It was not a target for me, nothing worked in my favor. But there are plenty of USC grads at BBs, from what I can tell. Just don't expect some massive BB career in LA, it is easier out East.

I would consider it at least a semi target, you can make it work if you interview well, do the networking bit and are otherwise smart.

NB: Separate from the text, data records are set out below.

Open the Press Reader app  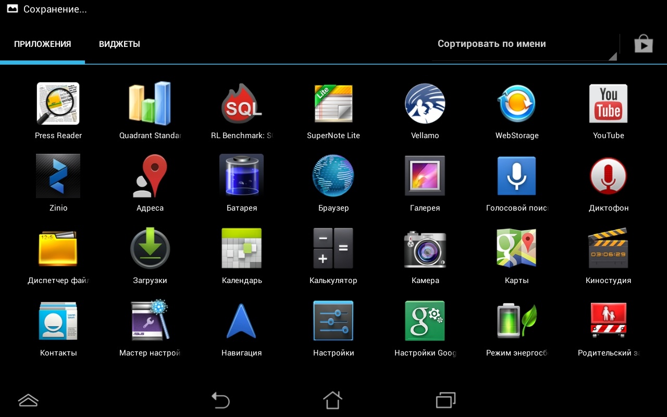click(58, 104)
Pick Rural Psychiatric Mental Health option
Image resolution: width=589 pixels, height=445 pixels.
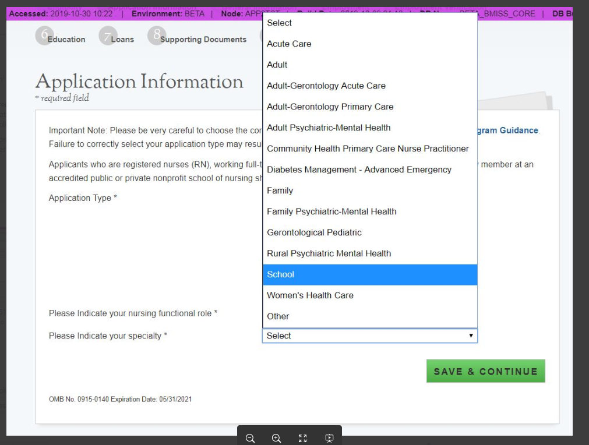coord(329,253)
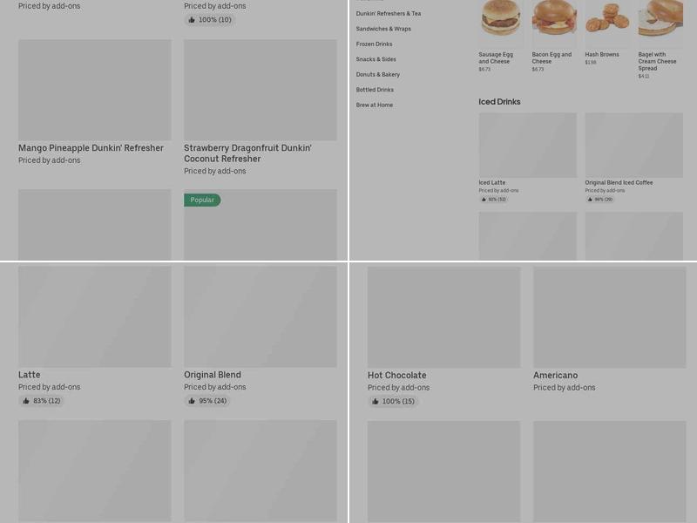Click the thumbs-up icon under Original Blend
The height and width of the screenshot is (523, 697).
click(192, 401)
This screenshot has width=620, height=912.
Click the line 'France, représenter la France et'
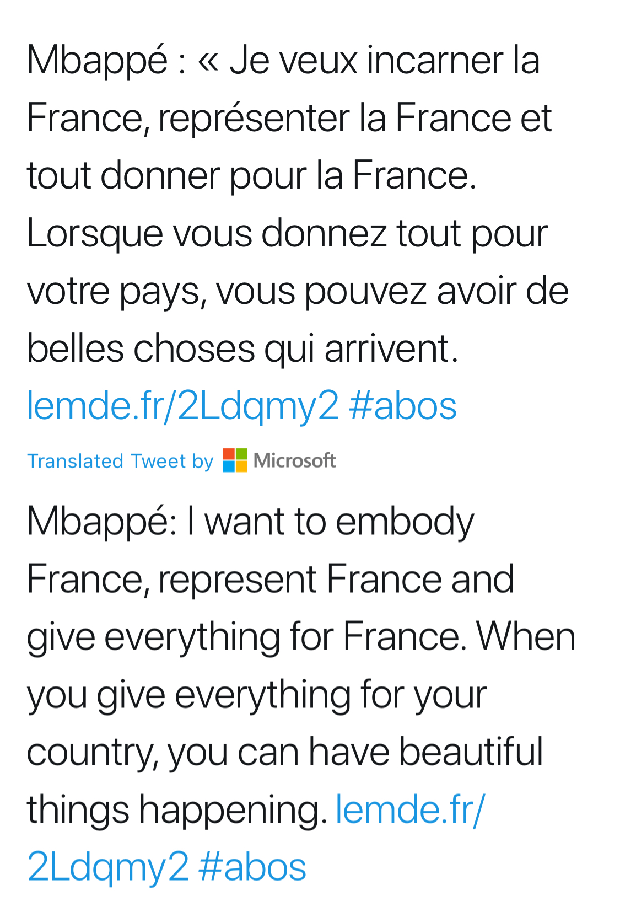(289, 118)
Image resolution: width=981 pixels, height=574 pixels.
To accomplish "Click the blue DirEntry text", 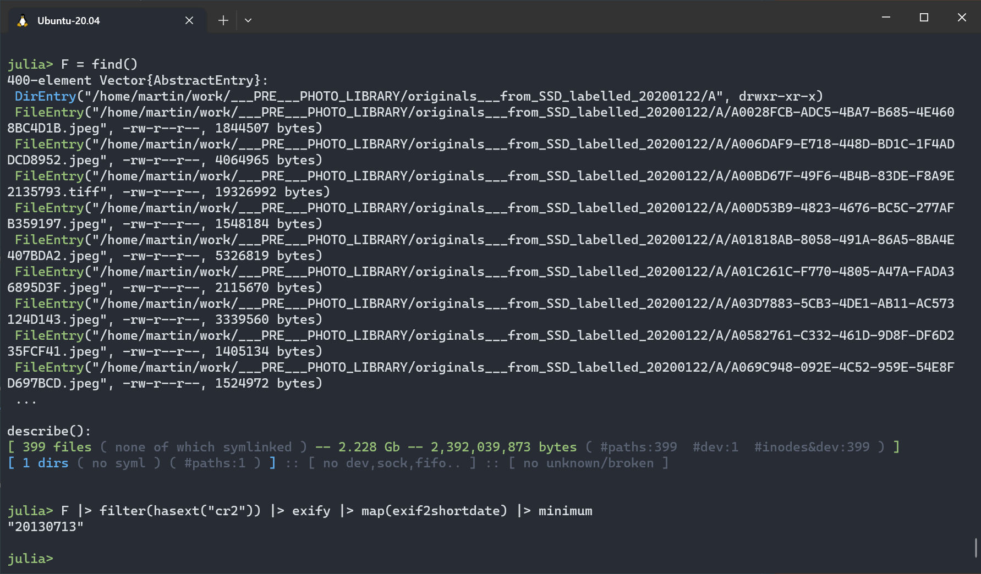I will [x=45, y=96].
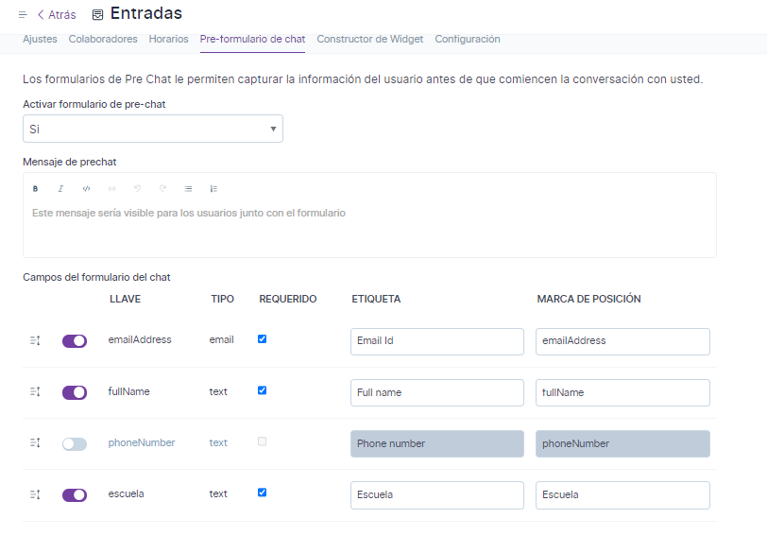Uncheck the required checkbox for escuela
The width and height of the screenshot is (767, 536).
click(263, 493)
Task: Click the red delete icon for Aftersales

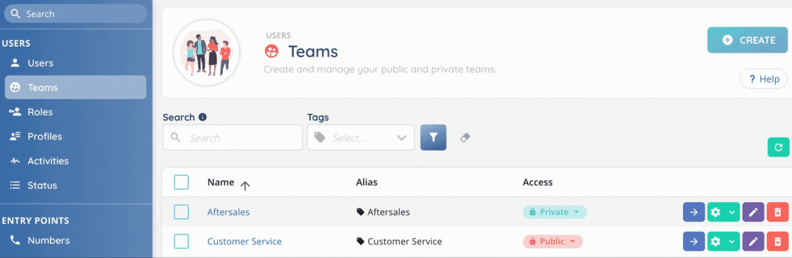Action: (777, 212)
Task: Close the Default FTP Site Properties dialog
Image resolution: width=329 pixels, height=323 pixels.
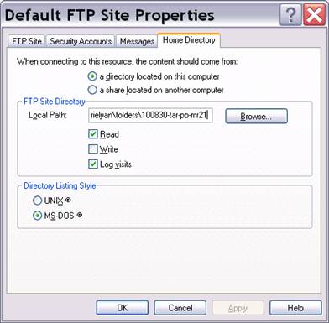Action: (x=315, y=15)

edit: Not a single person I met in the UK or Europe have heard of USC. I can understand this culturally and geographically - it is a good brand in the US, just not a strong one internationally.

 

I graduated from USC recently....  This is a very different question than 4 years ago- the school is definitely on the rise as the more and more students are interested in IB and PE. In my opinion, USC is now solidly a west coast target for both SF/LA and an east coast semi-target. By total numbers into BB/EB west coast banking and top PE, USC is only bested by Berkeley and Stanford/Berkeley for prestige (Berkeley is slipping imo.. UCLA is falling behind). 

Big picture, roughly ~50 kids will get top finance jobs out of USC every year at household name firms, mostly banking, some in different asset classes of private equity (Blackstone, lot of GS, BofA, Evercore, lot of PWP, lot of CS). 30 or so will come from mentorship, another 10 from VIG, GIS, TCG, and 10 from random other places. Roughly a third stay in LA, a third go to SF, and a third go to NYC.

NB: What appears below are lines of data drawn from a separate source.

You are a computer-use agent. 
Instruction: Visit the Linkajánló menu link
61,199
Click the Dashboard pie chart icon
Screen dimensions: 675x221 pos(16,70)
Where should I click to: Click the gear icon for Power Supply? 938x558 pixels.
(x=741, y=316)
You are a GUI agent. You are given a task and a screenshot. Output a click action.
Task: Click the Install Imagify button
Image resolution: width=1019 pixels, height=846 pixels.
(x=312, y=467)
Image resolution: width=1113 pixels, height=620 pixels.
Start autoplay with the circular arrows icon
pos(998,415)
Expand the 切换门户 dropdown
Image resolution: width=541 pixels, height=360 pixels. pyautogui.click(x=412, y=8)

Point is, if you want to be in finance, USC won't hold you back so long as you're on top of ur stuff. (There's like 5 people going to GS TMT this year alone). If you can- obviously go to Stanford... I don't think Berkeley is a no brainer by any means. USC is also a really really fun- don't discount that if you're making a decision.

 

It’s like the 5th best school in LA by academic reputation so prob not a target for east coast but from what I can tell (SoCal native) it does well on the west coast.

I’m in NYC and to date have not encountered a single USC grad in finance.

 

It does well on the west coast but has a limited presence elsewhere.